§ Entries provided
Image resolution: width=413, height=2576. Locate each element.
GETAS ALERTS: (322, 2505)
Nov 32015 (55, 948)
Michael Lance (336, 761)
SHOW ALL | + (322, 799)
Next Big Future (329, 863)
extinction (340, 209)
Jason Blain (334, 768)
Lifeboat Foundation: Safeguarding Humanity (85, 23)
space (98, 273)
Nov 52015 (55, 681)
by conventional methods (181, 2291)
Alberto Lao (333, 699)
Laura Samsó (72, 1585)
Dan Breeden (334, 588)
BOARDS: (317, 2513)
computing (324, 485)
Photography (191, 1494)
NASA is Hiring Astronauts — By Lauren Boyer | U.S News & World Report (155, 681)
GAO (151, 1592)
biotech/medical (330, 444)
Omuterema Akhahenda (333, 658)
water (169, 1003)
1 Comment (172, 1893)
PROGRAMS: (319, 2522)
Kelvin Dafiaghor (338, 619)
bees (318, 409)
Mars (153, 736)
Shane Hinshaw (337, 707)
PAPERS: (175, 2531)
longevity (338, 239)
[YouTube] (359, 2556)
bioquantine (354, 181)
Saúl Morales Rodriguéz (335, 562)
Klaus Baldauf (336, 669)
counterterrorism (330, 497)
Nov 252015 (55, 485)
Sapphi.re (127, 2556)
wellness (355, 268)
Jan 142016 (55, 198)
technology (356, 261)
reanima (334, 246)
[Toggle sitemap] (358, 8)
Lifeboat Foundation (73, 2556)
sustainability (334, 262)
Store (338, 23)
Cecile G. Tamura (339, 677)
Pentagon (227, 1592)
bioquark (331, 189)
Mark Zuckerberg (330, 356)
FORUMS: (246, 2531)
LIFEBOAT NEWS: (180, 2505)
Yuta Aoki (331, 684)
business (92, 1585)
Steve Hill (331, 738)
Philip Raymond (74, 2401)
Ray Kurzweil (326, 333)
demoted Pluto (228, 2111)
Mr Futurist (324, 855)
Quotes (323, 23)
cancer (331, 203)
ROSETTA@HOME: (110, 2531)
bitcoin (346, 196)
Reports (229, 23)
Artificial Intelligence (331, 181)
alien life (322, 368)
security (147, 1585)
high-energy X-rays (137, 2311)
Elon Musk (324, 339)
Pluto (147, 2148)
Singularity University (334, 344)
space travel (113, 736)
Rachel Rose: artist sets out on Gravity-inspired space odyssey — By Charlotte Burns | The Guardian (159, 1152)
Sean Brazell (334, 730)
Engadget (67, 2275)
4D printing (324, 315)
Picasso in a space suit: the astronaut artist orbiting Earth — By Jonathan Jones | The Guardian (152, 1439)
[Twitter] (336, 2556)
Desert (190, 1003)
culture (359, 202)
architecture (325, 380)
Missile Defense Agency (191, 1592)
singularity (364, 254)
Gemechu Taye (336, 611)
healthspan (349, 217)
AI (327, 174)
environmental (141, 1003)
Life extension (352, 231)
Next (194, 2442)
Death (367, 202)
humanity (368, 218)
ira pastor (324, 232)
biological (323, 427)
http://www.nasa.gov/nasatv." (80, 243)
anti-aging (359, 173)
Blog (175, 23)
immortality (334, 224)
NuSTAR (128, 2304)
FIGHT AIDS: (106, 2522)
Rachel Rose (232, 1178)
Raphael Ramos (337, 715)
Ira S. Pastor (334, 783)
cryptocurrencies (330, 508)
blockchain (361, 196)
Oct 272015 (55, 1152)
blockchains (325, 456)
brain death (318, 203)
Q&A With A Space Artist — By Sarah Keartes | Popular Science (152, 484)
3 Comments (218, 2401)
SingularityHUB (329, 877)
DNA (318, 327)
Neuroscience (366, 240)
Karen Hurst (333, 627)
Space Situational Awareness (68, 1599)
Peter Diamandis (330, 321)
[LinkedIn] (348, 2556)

§ Work to be completed
Reproduce only what lies between the start of the listing above and the end of the line containing "Dan Breeden (334, 588)", keeping every line exact.

§ Answer space
Image resolution: width=413, height=2576. Locate each element.
GETAS ALERTS: (322, 2505)
Nov 32015 (55, 948)
Michael Lance (336, 761)
SHOW ALL | + (322, 799)
Next Big Future (329, 863)
extinction (340, 209)
Jason Blain (334, 768)
Lifeboat Foundation: Safeguarding Humanity (85, 23)
space (98, 273)
Nov 52015 (55, 681)
by conventional methods (181, 2291)
Alberto Lao (333, 699)
Laura Samsó (72, 1585)
Dan Breeden (334, 588)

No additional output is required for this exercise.